_Problem statement_
Print out the entries, word for word.

_Information given_
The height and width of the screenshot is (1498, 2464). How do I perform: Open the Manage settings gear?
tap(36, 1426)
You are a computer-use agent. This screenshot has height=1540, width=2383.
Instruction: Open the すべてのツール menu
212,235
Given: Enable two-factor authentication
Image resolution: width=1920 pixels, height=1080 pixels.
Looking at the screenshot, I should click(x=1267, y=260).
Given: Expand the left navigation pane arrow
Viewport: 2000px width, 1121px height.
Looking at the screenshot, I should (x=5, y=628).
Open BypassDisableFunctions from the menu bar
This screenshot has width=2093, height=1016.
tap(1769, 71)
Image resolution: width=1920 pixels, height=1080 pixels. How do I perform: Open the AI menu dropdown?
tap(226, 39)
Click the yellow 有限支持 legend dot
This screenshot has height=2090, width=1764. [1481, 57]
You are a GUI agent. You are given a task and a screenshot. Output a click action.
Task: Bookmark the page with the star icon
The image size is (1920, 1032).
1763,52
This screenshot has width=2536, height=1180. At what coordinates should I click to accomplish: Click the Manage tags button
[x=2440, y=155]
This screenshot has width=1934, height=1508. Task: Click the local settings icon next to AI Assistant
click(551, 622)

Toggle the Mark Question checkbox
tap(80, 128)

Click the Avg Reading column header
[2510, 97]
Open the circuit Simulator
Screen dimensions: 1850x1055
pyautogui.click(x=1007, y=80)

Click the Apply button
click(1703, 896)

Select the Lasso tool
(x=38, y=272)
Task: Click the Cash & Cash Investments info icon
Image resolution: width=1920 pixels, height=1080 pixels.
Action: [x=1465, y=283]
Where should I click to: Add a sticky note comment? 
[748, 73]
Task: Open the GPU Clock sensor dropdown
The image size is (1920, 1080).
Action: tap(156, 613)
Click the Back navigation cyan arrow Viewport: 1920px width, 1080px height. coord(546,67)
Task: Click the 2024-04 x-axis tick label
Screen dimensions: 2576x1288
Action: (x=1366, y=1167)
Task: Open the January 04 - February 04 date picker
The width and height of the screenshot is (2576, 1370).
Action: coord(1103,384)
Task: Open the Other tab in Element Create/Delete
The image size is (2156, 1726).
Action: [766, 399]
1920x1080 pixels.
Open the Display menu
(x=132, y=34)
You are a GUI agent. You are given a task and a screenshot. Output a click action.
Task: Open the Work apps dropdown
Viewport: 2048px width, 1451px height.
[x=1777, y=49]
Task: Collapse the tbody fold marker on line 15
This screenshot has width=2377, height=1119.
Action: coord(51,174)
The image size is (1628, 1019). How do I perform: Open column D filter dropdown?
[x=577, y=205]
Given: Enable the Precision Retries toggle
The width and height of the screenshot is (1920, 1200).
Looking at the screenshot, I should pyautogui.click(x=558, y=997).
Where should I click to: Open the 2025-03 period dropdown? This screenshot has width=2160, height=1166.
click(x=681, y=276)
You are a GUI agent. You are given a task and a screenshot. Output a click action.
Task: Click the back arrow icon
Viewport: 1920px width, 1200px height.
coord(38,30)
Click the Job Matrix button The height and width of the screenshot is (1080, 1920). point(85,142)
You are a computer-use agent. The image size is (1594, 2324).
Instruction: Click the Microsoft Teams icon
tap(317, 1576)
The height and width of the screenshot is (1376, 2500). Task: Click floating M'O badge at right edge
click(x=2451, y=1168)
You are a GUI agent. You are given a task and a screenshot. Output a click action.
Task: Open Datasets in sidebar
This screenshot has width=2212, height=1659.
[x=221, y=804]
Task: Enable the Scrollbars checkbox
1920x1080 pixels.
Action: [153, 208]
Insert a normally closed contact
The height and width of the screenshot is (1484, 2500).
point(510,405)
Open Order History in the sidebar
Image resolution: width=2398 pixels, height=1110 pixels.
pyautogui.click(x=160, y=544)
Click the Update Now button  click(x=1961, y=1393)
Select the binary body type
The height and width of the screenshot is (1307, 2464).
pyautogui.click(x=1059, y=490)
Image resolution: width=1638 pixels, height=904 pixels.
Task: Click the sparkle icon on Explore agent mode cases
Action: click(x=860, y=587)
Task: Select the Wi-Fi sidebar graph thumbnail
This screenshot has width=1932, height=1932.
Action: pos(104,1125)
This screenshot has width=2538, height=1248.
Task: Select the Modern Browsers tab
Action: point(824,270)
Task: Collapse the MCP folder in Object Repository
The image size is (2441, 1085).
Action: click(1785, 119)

_Task output_
The height and width of the screenshot is (1498, 2464). How do I perform: Open the Manage settings gear?
tap(36, 1426)
You are a computer-use agent. This screenshot has height=1540, width=2383.
Instruction: Open the すべてのツール menu
212,235
Given: Enable two-factor authentication
Image resolution: width=1920 pixels, height=1080 pixels.
Looking at the screenshot, I should click(x=1267, y=260).
Given: Expand the left navigation pane arrow
Viewport: 2000px width, 1121px height.
Looking at the screenshot, I should (x=5, y=628).
Open BypassDisableFunctions from the menu bar
This screenshot has width=2093, height=1016.
tap(1769, 71)
Image resolution: width=1920 pixels, height=1080 pixels. How do I perform: Open the AI menu dropdown?
tap(226, 39)
Click the yellow 有限支持 legend dot
This screenshot has height=2090, width=1764. [1481, 57]
You are a GUI agent. You are given a task and a screenshot. Output a click action.
Task: Bookmark the page with the star icon
The image size is (1920, 1032).
1763,52
This screenshot has width=2536, height=1180. At what coordinates should I click to accomplish: Click the Manage tags button
[x=2440, y=155]
This screenshot has width=1934, height=1508. Task: Click the local settings icon next to AI Assistant
click(551, 622)

Toggle the Mark Question checkbox
tap(80, 128)

Click the Avg Reading column header
[2510, 97]
Open the circuit Simulator
Screen dimensions: 1850x1055
pyautogui.click(x=1007, y=80)

Click the Apply button
click(1703, 896)

Select the Lasso tool
(x=38, y=272)
Task: Click the Cash & Cash Investments info icon
Image resolution: width=1920 pixels, height=1080 pixels.
Action: [x=1465, y=283]
Where should I click to: Add a sticky note comment? 
[748, 73]
Task: Open the GPU Clock sensor dropdown
The image size is (1920, 1080).
Action: tap(156, 613)
Click the Back navigation cyan arrow Viewport: 1920px width, 1080px height. coord(546,67)
Task: Click the 2024-04 x-axis tick label
Screen dimensions: 2576x1288
Action: (x=1366, y=1167)
Task: Open the January 04 - February 04 date picker
The width and height of the screenshot is (2576, 1370).
Action: coord(1103,384)
Task: Open the Other tab in Element Create/Delete
The image size is (2156, 1726).
Action: [766, 399]
1920x1080 pixels.
Open the Display menu
(x=132, y=34)
You are a GUI agent. You are given a task and a screenshot. Output a click action.
Task: Open the Work apps dropdown
Viewport: 2048px width, 1451px height.
[x=1777, y=49]
Task: Collapse the tbody fold marker on line 15
This screenshot has width=2377, height=1119.
Action: coord(51,174)
The image size is (1628, 1019). How do I perform: Open column D filter dropdown?
[x=577, y=205]
Given: Enable the Precision Retries toggle
The width and height of the screenshot is (1920, 1200).
Looking at the screenshot, I should pyautogui.click(x=558, y=997).
Where should I click to: Open the 2025-03 period dropdown? This screenshot has width=2160, height=1166.
click(x=681, y=276)
You are a GUI agent. You are given a task and a screenshot. Output a click action.
Task: Click the back arrow icon
Viewport: 1920px width, 1200px height.
coord(38,30)
Click the Job Matrix button The height and width of the screenshot is (1080, 1920). point(85,142)
You are a computer-use agent. The image size is (1594, 2324).
Instruction: Click the Microsoft Teams icon
tap(317, 1576)
The height and width of the screenshot is (1376, 2500). Task: Click floating M'O badge at right edge
click(x=2451, y=1168)
You are a GUI agent. You are given a task and a screenshot. Output a click action.
Task: Open Datasets in sidebar
This screenshot has width=2212, height=1659.
[x=221, y=804]
Task: Enable the Scrollbars checkbox
1920x1080 pixels.
Action: [153, 208]
Insert a normally closed contact
The height and width of the screenshot is (1484, 2500).
point(510,405)
Open Order History in the sidebar
Image resolution: width=2398 pixels, height=1110 pixels.
pyautogui.click(x=160, y=544)
Click the Update Now button  click(x=1961, y=1393)
Select the binary body type
The height and width of the screenshot is (1307, 2464).
pyautogui.click(x=1059, y=490)
Image resolution: width=1638 pixels, height=904 pixels.
Task: Click the sparkle icon on Explore agent mode cases
Action: click(x=860, y=587)
Task: Select the Wi-Fi sidebar graph thumbnail
This screenshot has width=1932, height=1932.
Action: pos(104,1125)
This screenshot has width=2538, height=1248.
Task: Select the Modern Browsers tab
Action: point(824,270)
Task: Collapse the MCP folder in Object Repository
The image size is (2441, 1085).
Action: click(1785, 119)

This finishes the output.